Prevention Best Practices

  • Treat every event.get(...) as possibly nil: guard with if val or val.is_a?(String) before calling methods on it.
  • Always use bracketed field references — event.get("[a][b]"), never event.get("a.b") — and the modern event.get/event.set API, never the deprecated event[...] accessor.
  • Move non-trivial logic into an external script_path file and write the accompanying test block so edge cases (missing field, wrong type) are covered before deploy.
  • Set tag_on_exception to a filter-specific tag so failures are attributable and alertable instead of hiding in the generic _rubyexception.
  • Validate and coerce types explicitly (Integer(str) rescue nil, String(val)) rather than assuming the wire format.
  • Prefer built-in filters (mutate, grok, dissect, translate) when they can do the job; reach for ruby only when they genuinely can’t, keeping the surface area for exceptions small.

Quick Command Reference

# Validate config syntax (does not exercise runtime data paths)
sudo -u logstash /usr/share/logstash/bin/logstash \
  -f /etc/logstash/conf.d/derive-fields.conf \
  --path.settings /etc/logstash --config.test_and_exit

# Replay a single suspect event through an inline pipeline
echo '{"message":"no url here"}' | sudo -u logstash /usr/share/logstash/bin/logstash \
  --path.settings /etc/logstash \
  -e 'input { stdin { codec => json } } output { stdout { codec => rubydebug } }'

# Count events poisoned by a ruby exception
curl -s 'http://localhost:9200/web-*/_count' -H 'Content-Type: application/json' \
  -d '{"query":{"term":{"tags":"_rubyexception"}}}'

# Live-tail ruby exceptions with a few lines of backtrace
sudo tail -f /var/log/logstash/logstash-plain.log | grep -A5 'Ruby exception occurred'

# Run a ruby filter script's built-in tests
sudo -u logstash /usr/share/logstash/bin/logstash \
  -e 'filter { ruby { path => "/etc/logstash/scripts/url_depth.rb" } }' \
  -t --path.settings /etc/logstash

Conclusion

Ruby exception occurred: undefined method '<x>' for nil:NilClass means your inline Ruby operated on a field that was absent on some events.

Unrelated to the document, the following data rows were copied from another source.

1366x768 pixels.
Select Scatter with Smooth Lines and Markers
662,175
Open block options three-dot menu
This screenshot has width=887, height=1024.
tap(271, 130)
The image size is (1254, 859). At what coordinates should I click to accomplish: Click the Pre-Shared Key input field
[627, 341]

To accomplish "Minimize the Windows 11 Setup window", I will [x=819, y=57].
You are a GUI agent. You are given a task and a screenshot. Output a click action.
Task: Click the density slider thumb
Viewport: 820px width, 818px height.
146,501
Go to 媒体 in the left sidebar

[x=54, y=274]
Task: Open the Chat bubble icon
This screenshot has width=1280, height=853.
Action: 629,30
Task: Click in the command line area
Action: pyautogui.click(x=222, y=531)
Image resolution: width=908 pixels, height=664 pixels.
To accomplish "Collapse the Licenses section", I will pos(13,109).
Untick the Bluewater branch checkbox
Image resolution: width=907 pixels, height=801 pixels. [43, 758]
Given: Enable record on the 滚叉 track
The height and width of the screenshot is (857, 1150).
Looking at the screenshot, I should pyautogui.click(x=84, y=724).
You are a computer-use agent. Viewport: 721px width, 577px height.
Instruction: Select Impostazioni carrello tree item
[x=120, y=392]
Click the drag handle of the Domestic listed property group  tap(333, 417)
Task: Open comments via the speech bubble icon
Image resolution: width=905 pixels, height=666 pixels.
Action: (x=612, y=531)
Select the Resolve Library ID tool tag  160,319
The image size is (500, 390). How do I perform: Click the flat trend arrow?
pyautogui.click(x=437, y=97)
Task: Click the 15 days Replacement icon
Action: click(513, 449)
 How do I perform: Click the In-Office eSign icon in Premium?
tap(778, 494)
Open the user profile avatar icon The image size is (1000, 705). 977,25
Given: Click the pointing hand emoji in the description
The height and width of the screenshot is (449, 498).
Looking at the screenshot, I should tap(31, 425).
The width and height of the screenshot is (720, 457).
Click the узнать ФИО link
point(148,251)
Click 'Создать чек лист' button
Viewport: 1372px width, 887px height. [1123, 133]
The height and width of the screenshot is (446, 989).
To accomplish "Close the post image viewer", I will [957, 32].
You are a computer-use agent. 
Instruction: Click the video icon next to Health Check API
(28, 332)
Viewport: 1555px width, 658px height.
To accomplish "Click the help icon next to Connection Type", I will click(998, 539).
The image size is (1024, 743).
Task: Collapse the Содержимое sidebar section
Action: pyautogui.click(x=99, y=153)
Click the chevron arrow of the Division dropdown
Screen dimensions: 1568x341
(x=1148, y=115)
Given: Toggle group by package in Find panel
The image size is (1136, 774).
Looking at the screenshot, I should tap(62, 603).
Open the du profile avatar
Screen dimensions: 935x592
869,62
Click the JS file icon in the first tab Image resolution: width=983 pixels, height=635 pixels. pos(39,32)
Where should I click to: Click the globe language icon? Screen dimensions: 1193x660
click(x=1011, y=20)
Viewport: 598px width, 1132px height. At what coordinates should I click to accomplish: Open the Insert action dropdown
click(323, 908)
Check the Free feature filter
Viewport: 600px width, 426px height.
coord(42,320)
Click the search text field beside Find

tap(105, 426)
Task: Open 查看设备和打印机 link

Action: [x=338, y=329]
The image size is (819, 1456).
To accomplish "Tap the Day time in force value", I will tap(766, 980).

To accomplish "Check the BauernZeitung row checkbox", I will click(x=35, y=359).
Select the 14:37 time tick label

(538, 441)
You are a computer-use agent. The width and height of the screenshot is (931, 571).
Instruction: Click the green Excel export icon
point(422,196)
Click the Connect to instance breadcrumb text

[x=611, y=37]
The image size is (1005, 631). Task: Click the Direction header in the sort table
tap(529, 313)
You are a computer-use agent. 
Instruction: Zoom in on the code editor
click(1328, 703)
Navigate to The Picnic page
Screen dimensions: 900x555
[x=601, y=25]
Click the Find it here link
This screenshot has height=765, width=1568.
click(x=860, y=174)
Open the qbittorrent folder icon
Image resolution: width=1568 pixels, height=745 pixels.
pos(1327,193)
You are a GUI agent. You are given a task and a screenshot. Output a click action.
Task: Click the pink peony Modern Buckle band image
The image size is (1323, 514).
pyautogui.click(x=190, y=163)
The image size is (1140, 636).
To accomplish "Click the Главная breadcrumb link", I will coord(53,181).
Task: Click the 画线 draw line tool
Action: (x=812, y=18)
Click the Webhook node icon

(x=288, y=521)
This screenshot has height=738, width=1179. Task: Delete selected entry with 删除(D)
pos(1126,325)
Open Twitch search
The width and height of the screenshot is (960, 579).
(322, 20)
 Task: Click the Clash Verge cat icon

It passes --config.test_and_exit because the problem is data, not syntax, which is why it shows up as an intermittent trickle of _rubyexception-tagged documents rather than an outright pipeline failure. Guard every event.get against nil, use bracketed field references and the event.get/event.set API, and set a specific tag_on_exception so failures are visible. For anything beyond a one-liner, move the logic to an external script with tests — the ruby filter is a scalpel, and it cuts cleanest when its edge cases are covered before deploy.